**TASKS TO COMPLETE:**
1) List every abbreviation that appears in the Time Control research summary, in order of first appearance.
2) Reproduce the stretch of the Time Control research summary from "Please don't forget" through "to conclusion correctly.".

**TEXT PASSAGE:**
------------------------------
Stanford Researchers Propose ‘Time Control (TC)’: A Language Model that Uses Stochastic Processes to Enhance the Efficiency and Coherence of Long Text Generation

This research summary is based on the paper 'LANGUAGE MODELING VIA STOCHASTIC PROCESSES'

Please don't forget to join our ML Subreddit

Writing a few lines is an easy chore for most individuals, but even seasoned authors frequently run into difficulties when trying to construct their second chapter. A similar problem plagues today’s large-scaled pretrained language models, such as GPT-2, which excel at short text production but degrade into incoherence when used for lengthier texts. The incapacity of such models to plan or reflect long-range dynamics might be blamed for the failure to evolve texts from beginning to conclusion correctly.
------------------------------
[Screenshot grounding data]
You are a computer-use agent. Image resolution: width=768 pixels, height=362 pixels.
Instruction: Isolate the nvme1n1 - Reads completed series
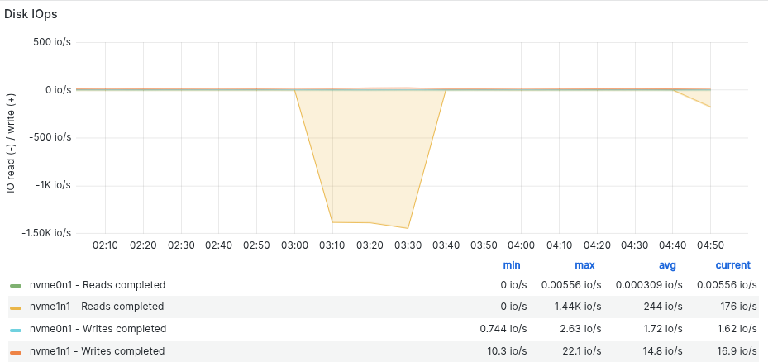click(x=98, y=307)
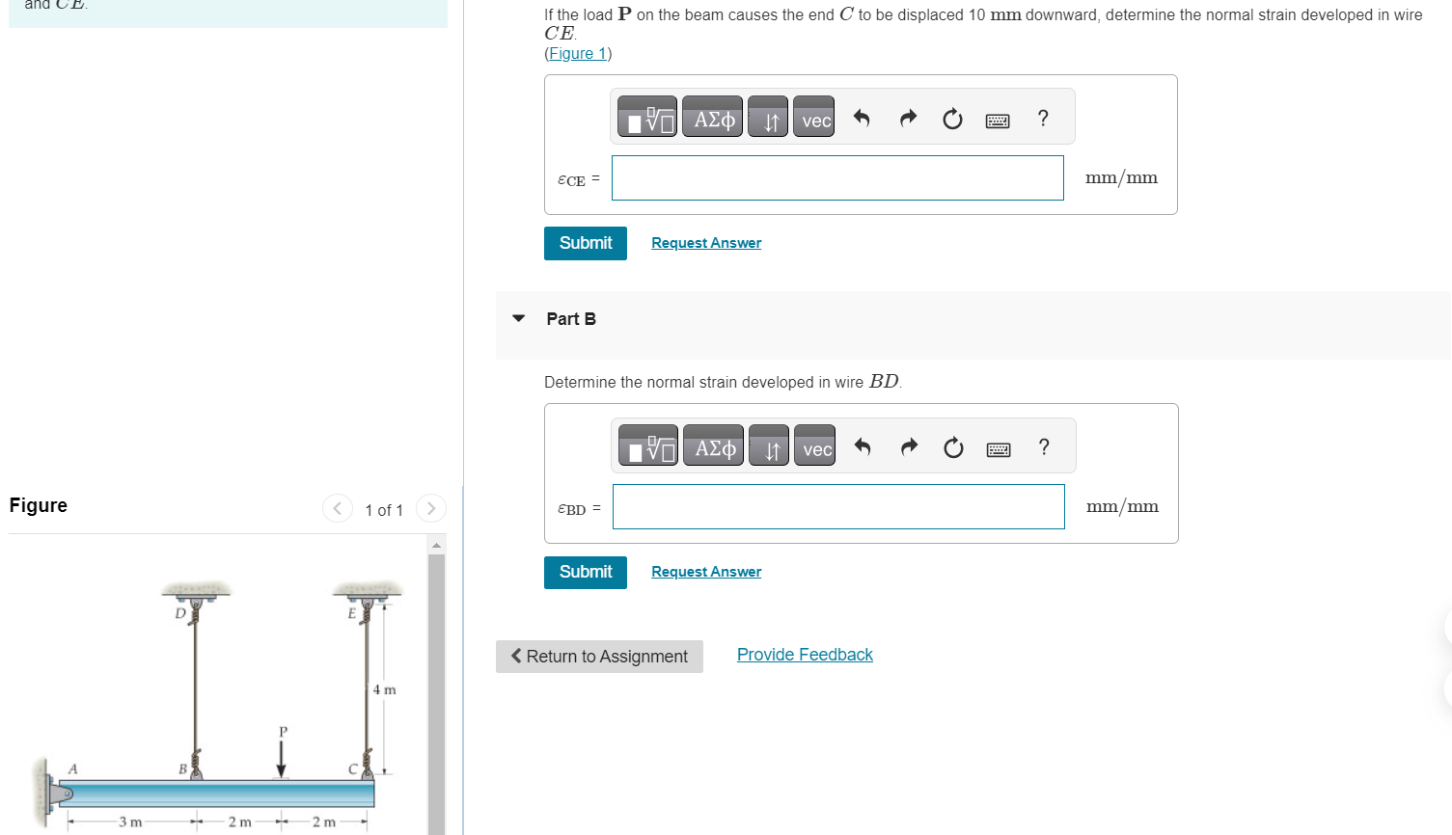Click inside the εBD answer field

[x=837, y=505]
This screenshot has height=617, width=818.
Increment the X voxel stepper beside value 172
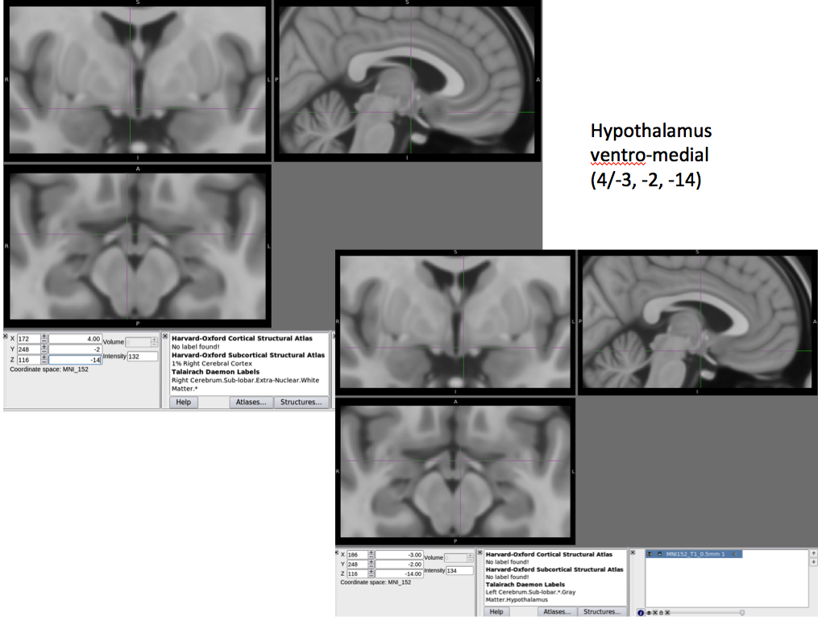coord(44,336)

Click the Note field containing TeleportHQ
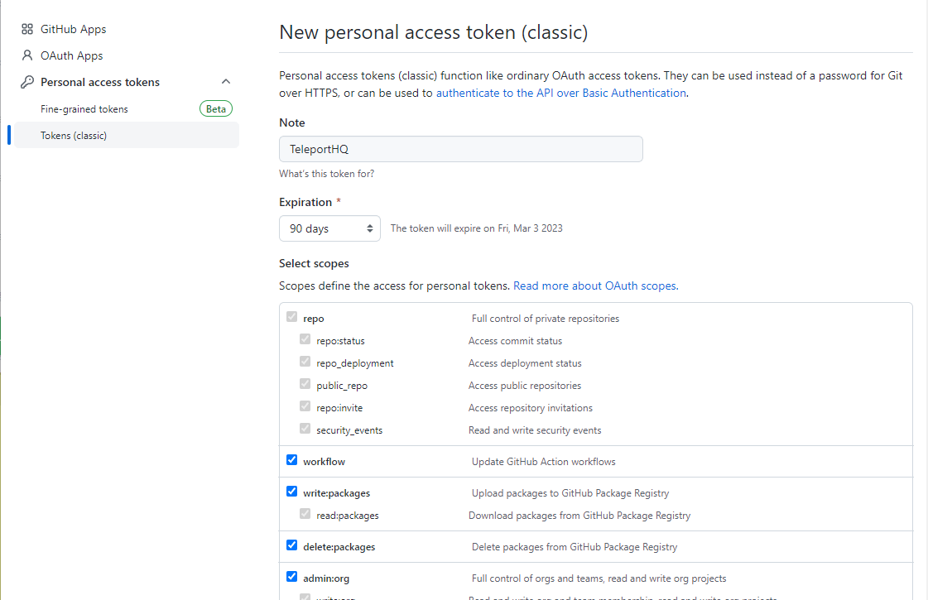point(461,149)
------------------------------
**TASK-BY-TASK ANSWERS:**
1) TC, ML, GPT-2

2)
Please don't forget to join our ML Subreddit

Writing a few lines is an easy chore for most individuals, but even seasoned authors frequently run into difficulties when trying to construct their second chapter. A similar problem plagues today’s large-scaled pretrained language models, such as GPT-2, which excel at short text production but degrade into incoherence when used for lengthier texts. The incapacity of such models to plan or reflect long-range dynamics might be blamed for the failure to evolve texts from beginning to conclusion correctly.